The antioxidants in Lentinula edodes (MPS with and without zinc), Lepista sordida (CLSP polysaccharides), and Pholiota nameko (Zn-rich MZPS polysaccharides) have demonstrated similar properties.
Pleurotus eryngii comprises polysaccharides (PEP) and enzymatic residue polysaccharides (PERP) that have shown neuroprotective activity, preventing β-amyloid-inflicted neurotoxicity among rats, improving the functioning of the liver, skin, and brain, in vivo.
Similarly, consuming Pleurotus ostreatus, comprising polysaccharides (POP), and Pleurotus sajor-caju, comprising the PSP2-1 polysaccharide, improved cognition in rats with Alzheimer’s disease, reducing MDA and acetylcholinesterase (AchE) activity.
Polysaccharide TFPS, in Tremella fuciformis, improves hydrogen peroxide-caused oxidative-type stress and inhibits apoptosis among human cutaneous fibroblasts through sirtuin 1 (SIRT1) upregulation.
Increased CAT and SOD activity has been observed in aged murine animals that consumed Tricholoma lobayense, comprising TLH-3 polysaccharide.
Based on the review findings, edible and medicinal mushrooms are safe and non-toxic foods that comprise various antioxidants that can prevent neurodegeneration among aged individuals, particularly ergothioneine and polysaccharides. Vitamins and phenolics may act synergistically to counteract oxidative damage and preserve brain health.

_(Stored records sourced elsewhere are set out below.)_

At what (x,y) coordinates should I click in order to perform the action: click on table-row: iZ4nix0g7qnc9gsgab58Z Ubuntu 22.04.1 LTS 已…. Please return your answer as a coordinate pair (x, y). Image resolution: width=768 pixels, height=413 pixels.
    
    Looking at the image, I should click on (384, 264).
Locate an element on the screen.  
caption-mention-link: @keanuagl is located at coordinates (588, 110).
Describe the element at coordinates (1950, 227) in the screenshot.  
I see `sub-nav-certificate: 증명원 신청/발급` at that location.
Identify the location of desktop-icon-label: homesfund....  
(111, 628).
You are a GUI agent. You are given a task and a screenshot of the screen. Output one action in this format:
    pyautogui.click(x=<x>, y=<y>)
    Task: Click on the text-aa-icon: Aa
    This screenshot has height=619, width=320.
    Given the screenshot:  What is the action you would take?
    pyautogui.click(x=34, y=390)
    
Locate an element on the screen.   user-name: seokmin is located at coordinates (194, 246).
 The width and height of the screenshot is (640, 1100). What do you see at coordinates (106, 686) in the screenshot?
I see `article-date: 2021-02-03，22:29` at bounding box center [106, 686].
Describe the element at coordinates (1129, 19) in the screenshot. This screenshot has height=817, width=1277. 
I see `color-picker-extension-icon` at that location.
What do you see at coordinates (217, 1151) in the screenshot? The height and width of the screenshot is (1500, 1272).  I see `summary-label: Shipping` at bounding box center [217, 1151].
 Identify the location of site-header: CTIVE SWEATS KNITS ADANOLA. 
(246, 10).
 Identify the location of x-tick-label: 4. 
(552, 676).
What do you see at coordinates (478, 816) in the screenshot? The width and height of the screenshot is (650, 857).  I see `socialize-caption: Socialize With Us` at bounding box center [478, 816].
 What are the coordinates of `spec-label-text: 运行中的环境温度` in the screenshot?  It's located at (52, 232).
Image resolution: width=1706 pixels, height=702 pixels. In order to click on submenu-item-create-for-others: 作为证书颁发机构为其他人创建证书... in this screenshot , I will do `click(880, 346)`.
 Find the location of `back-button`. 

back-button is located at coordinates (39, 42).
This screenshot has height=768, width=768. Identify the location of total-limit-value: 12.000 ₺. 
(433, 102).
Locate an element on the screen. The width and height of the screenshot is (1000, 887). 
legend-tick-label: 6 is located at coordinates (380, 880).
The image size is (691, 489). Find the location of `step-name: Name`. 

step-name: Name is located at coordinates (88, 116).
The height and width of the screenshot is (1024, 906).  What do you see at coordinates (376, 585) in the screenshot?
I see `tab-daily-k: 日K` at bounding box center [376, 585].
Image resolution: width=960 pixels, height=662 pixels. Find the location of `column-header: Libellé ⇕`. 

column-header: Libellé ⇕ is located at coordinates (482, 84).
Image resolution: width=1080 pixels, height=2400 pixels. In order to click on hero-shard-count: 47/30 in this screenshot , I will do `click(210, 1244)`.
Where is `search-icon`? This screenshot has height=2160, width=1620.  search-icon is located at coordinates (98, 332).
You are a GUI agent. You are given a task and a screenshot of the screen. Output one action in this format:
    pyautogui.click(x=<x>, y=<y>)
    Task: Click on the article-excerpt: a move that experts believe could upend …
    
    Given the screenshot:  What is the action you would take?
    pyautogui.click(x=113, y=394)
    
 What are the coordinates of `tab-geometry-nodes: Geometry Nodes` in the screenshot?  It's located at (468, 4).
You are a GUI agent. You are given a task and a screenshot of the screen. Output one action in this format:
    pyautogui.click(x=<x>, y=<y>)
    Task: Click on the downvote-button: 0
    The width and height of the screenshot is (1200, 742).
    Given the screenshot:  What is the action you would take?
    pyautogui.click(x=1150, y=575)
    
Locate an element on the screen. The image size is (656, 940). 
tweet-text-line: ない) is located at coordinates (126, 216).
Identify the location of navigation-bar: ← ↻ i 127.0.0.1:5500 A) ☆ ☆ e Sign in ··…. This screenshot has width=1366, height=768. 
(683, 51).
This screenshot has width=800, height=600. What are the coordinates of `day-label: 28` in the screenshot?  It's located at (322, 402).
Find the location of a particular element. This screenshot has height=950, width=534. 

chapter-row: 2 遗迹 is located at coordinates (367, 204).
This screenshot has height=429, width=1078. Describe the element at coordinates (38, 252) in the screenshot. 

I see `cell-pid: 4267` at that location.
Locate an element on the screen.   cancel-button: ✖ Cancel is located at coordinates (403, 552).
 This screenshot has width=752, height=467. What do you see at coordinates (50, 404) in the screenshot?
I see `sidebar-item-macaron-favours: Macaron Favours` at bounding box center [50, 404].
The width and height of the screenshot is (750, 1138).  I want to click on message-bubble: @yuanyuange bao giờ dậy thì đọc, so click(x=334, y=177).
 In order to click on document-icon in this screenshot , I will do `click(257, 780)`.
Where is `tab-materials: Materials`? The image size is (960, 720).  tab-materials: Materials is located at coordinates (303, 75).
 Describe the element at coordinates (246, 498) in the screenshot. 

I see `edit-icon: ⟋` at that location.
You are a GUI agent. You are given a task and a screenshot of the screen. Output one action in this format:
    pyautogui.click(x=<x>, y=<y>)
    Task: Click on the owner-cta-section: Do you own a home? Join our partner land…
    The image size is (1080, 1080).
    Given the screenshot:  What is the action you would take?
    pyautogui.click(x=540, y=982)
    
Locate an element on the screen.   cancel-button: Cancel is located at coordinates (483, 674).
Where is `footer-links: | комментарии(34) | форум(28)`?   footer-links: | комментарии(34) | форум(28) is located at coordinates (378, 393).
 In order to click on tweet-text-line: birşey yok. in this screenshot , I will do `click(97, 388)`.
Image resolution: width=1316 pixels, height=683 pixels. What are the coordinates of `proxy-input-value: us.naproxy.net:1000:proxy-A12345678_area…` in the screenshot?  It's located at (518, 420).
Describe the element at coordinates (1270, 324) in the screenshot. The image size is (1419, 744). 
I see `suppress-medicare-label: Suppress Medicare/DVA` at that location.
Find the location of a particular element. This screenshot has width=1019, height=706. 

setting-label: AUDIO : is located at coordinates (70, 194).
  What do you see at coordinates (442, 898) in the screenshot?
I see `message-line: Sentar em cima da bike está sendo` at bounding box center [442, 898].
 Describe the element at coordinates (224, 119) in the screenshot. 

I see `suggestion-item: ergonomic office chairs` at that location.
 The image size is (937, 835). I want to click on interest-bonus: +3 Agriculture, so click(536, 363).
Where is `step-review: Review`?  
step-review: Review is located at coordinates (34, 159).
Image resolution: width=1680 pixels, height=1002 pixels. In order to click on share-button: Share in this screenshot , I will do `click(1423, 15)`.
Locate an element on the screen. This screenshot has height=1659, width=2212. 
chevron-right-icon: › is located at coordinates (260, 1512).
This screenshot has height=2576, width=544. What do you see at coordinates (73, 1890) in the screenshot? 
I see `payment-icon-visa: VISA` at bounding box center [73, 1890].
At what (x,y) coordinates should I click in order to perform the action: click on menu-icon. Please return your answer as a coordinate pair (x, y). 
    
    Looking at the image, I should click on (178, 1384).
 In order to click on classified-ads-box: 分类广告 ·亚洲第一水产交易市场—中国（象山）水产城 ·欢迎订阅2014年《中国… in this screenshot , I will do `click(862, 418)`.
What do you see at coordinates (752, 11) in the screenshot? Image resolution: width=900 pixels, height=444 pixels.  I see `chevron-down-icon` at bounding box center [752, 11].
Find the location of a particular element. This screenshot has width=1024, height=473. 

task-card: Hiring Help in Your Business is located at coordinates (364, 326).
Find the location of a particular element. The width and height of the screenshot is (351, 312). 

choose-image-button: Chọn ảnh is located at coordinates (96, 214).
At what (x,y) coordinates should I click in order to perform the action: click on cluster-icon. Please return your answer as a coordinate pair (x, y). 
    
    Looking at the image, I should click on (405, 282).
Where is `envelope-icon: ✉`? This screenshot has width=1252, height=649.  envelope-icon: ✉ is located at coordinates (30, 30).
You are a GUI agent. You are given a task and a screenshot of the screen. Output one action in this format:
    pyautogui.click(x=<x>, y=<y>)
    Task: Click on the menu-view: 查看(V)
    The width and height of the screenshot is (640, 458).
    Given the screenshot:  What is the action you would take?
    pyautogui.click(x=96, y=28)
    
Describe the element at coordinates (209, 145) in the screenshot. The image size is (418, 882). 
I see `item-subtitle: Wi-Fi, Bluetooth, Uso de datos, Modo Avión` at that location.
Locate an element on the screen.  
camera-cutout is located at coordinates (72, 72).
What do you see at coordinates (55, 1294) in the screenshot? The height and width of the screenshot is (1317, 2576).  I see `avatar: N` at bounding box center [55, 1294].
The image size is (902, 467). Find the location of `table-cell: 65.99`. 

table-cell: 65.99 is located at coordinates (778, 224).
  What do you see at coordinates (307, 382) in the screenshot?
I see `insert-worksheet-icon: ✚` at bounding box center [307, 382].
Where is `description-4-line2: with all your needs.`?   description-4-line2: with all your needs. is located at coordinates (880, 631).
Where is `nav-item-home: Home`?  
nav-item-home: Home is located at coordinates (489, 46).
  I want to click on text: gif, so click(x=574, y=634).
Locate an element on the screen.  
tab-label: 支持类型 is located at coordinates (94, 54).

Additionally, most human studies used whole mushrooms, powders, or extracts and did not assess the health-promoting effects of isolated compounds.
However, studies involving humans to evaluate the neuroprotective effects of mushrooms are limited, warranting further research to assess mushroom-induced neuroprotection, elucidate the underlying molecular neuroprotective mechanisms, and define optimal intake levels.